ABSTRACT

This chapter covers oil spill detection and classification with fully and compact synthetic aperture radar. First, it introduces fundamental theory and techniques of oil spills detection by SAR, as well as the paradigm for fully and compact polarimetric SAR signal processing and features extraction. Next, statistical distances are proposed to evaluate the features that derived from the simulated compact polarimetric SAR data by either pseudo quad-pol reconstruction algorithm or directly from the universal feature extraction methods.
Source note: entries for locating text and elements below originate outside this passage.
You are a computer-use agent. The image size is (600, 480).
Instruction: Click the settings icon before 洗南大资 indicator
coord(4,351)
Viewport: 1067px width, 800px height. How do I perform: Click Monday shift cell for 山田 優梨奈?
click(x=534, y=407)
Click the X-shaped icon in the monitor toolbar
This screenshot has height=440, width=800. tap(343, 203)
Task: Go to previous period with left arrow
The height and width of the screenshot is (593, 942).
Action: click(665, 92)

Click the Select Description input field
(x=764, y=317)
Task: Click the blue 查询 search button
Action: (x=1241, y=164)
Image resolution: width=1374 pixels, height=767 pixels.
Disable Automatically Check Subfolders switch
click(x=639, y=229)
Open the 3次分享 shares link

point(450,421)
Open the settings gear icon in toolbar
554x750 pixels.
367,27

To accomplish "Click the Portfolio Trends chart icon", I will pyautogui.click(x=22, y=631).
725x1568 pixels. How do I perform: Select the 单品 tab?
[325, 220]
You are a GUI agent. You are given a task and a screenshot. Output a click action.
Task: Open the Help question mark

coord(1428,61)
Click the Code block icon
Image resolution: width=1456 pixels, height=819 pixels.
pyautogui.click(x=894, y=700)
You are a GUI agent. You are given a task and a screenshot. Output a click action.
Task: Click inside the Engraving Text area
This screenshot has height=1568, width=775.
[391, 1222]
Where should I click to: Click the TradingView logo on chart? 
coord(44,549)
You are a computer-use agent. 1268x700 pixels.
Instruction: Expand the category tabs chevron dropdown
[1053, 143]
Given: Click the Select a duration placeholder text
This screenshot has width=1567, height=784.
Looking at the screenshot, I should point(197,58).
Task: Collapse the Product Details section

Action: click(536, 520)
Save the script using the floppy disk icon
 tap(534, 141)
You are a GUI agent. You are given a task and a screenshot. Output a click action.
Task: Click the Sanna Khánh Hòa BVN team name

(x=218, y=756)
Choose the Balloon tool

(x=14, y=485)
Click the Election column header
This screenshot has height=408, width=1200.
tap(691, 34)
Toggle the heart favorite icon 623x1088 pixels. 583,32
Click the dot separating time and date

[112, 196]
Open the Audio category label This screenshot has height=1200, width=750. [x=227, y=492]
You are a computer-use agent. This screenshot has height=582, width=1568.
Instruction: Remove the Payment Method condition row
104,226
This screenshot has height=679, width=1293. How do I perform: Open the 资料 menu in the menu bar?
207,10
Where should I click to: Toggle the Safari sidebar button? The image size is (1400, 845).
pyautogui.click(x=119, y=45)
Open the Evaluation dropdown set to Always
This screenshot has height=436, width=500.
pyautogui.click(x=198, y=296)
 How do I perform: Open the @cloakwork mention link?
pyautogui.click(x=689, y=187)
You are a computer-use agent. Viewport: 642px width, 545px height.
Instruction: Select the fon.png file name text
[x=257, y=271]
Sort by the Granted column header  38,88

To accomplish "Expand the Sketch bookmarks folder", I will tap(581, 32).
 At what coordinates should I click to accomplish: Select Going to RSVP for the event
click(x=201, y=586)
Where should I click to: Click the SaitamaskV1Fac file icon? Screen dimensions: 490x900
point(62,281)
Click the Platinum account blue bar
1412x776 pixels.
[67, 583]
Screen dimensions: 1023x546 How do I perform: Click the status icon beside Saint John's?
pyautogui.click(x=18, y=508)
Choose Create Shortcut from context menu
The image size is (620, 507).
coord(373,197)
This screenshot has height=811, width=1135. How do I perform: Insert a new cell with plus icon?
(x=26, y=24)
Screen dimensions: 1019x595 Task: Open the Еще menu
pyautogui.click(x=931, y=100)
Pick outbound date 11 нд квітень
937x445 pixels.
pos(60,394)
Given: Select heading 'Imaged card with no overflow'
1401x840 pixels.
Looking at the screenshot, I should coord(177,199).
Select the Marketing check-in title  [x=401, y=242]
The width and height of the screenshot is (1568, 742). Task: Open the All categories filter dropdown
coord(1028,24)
Then several widely used supervised classifiers are applied on fully and compact polarimetric SAR features of different modes to evaluate their performance in distinguishing mineral oil between a clean sea surface and biogenic look-alikes. Experiments are conducted on airborne UAVSAR and spaceborne RADARSAT-2 data, which was obtained during the Deepwater Horizon oil spill 2010 in the Gulf of Mexico and Norwegian oil-on-water exercise 2011 in the North Sea, respectively. Some key issues relevant to the best polarimetric mode, feature extraction method, and classification algorithm are investigated and analyzed. In this chapter the possibility of using compact polarimetric SAR modes to obtain better oil spill classification performances while maintaining the large swath-width of single polarimetric SAR system is well proved.